In this movie, Keanu Reeves plays a cocky and confused lawyer who is given the job chance of a lifetime by an alluring, mysterious, and possibly evil New York CEO, played by Al Pacino. In the best ways possible, it’s flashy, corny, and hammy, with Pacino screaming and mumbling to try to get Keanu to join his group.

It also has some scary parts when it comes to strange things happening, especially when it comes to Reeves’ wife, played by Charlize Theron. Even though it’s long and heavy, if you can get past its flaws and enjoy it, it’s Hollywood at its most fun.

Michael Clayton:

There is a moral struggle inside Michael Clayton about the “fixer” at a high-end law company. When the stakes are high, this healer has to deal with scary choices.

Tony Gilroy is known for crafting stories with many layers, and this one is no exception. It is both interesting and disturbing. He shines a light on the bad side of business by writing warnings about overzealous desire and hidden deals.

George Clooney’s performance, which is full of complexity, shows a guy managing an ethical minefield. Tilda Swinton plays a determined lawyer who shows how people in the business world go to lengths to stay alive, which is just as interesting.

Michael Clayton criticizes the greedy business world of today. In a world where money and power are everything, the movie asks viewers to think deeply.

Sirf Ek Bandaa Kaafi Hai:

Sirf Ek Bandaa Kaafi Hai, an Indian trial and action drama movie, was based on real events. The movie revolves around a determined lawyer who relentlessly pursues justice for a group of girls who suffered abuse at the hands of a self-proclaimed godman.

The main character of the movie is a good lawyer who takes on the case or fights against all chances to make sure the victims get justice. The movie shows the issues and problems that the victims, as well as their lawyers, had to deal with while trying to get justice.

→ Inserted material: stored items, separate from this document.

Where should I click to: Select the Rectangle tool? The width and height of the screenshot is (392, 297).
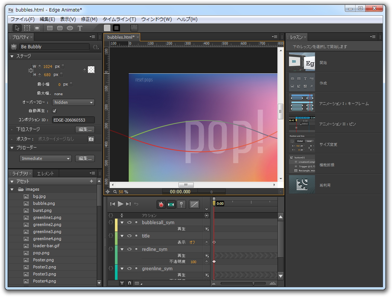click(x=49, y=28)
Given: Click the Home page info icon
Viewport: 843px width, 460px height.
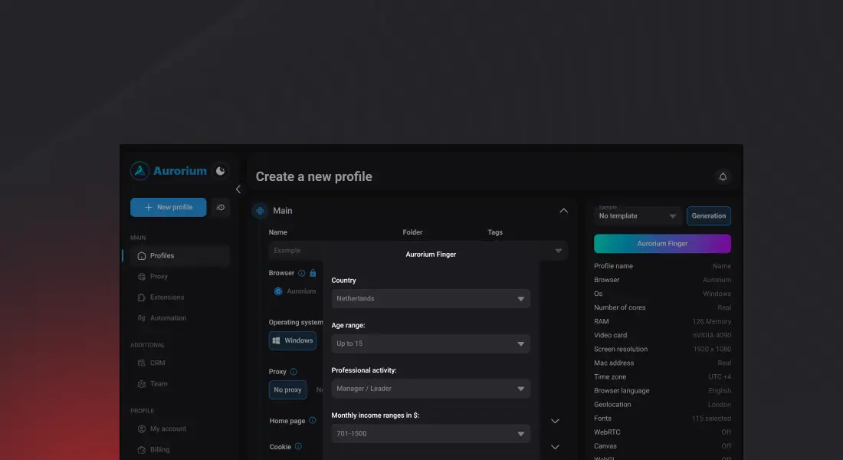Looking at the screenshot, I should coord(312,421).
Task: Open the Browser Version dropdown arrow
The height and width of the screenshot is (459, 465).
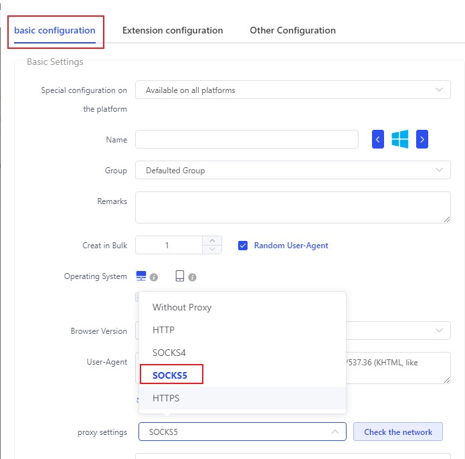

It shows how strong and brave you have to be to stand up to powerful people and organizations. It also shows how important it is to do the right thing without thinking about what might happen in the future.

12 Angry Men:

The American Film Institute’s 100 Years of Movies is a list of the best American movies of all time. 12 Angry Men, which was based on Reginald Rose’s teleplay of the same name, is considered a classic movie today.

The movie is an exciting look at how juries decide what to do, and it stars Henry Fonda, who co-produced as well as co-financed 12 Angry Men with Rose. Sidney Lumet directs the movie as Juror 8, a “not guilty” voter who is trying to persuade his fellow jurors that the case they are hearing might not be so clear-cut.